[Screenshot grounding data]
>>>

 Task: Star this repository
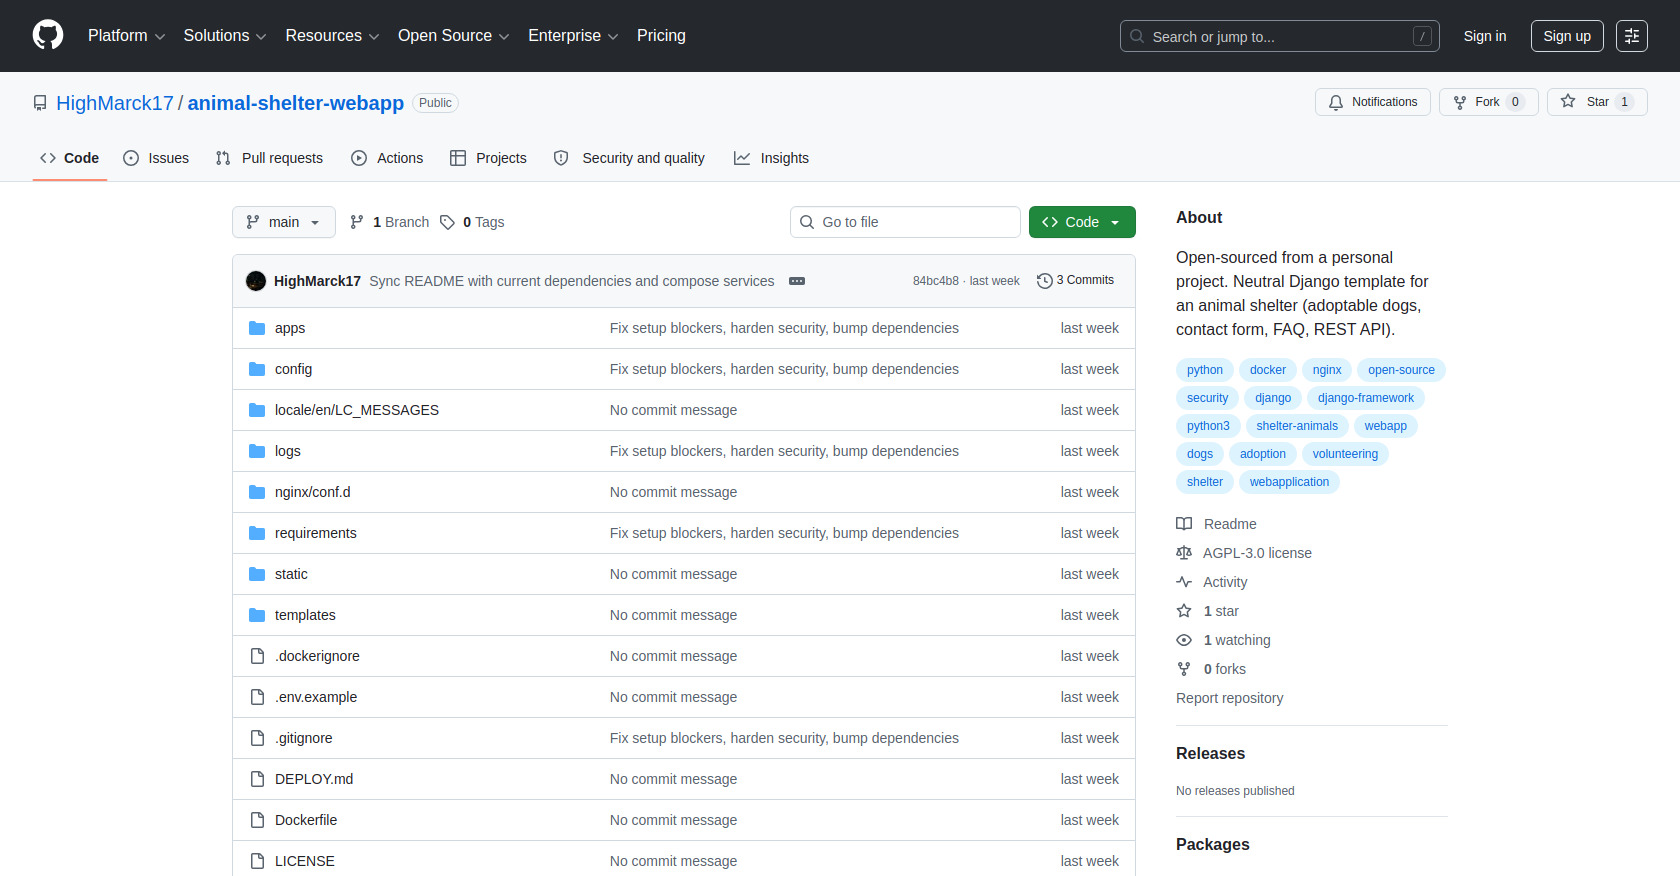[1597, 102]
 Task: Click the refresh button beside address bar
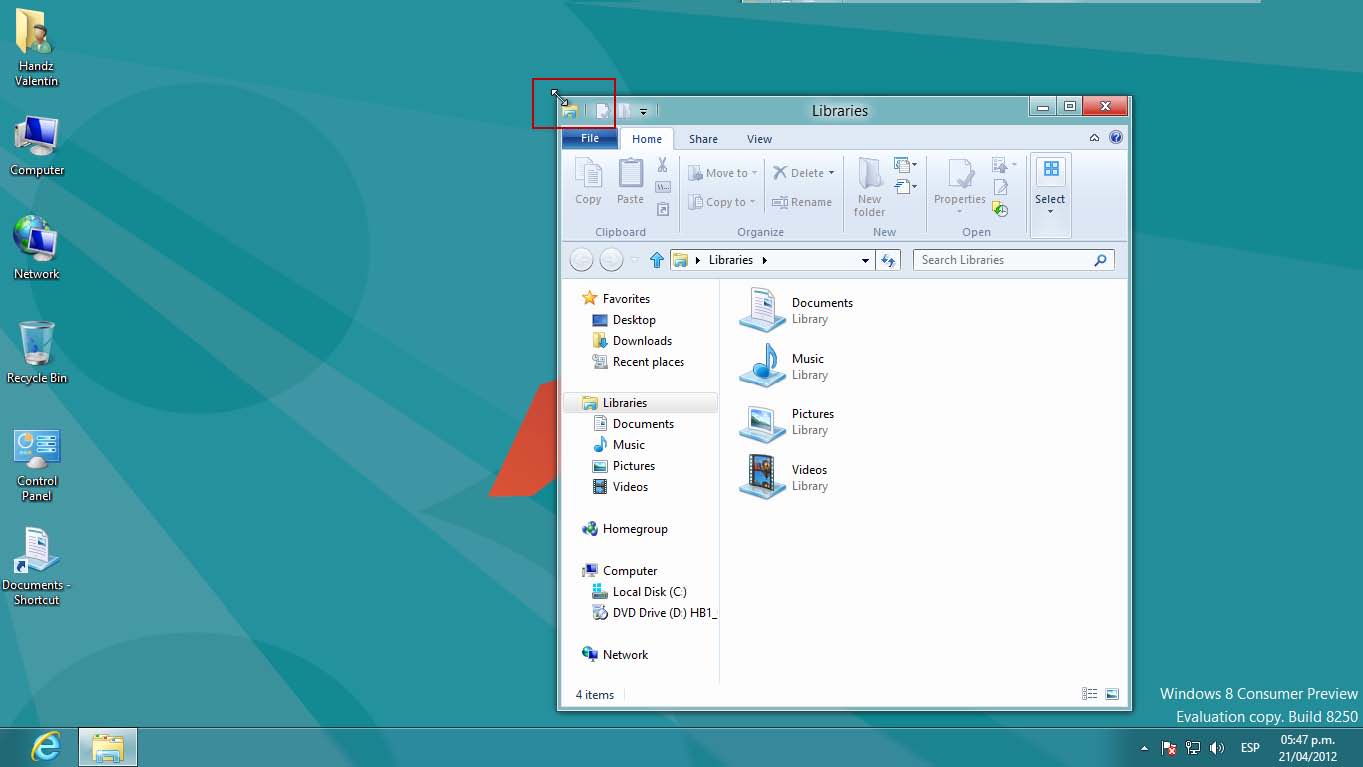coord(887,260)
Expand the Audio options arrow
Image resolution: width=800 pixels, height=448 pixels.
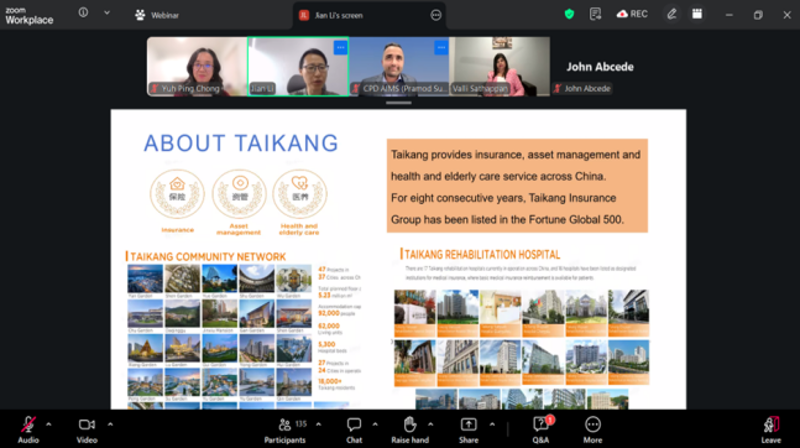point(50,418)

<<<

### DIRECTIONS
What is needed is an exact copy of every entry, with the pictures removed.

### WRITTEN ANSWER
 Task: Star this repository
[1597, 102]
 Task: Click the refresh button beside address bar
coord(887,260)
Expand the Audio options arrow
Image resolution: width=800 pixels, height=448 pixels.
point(50,418)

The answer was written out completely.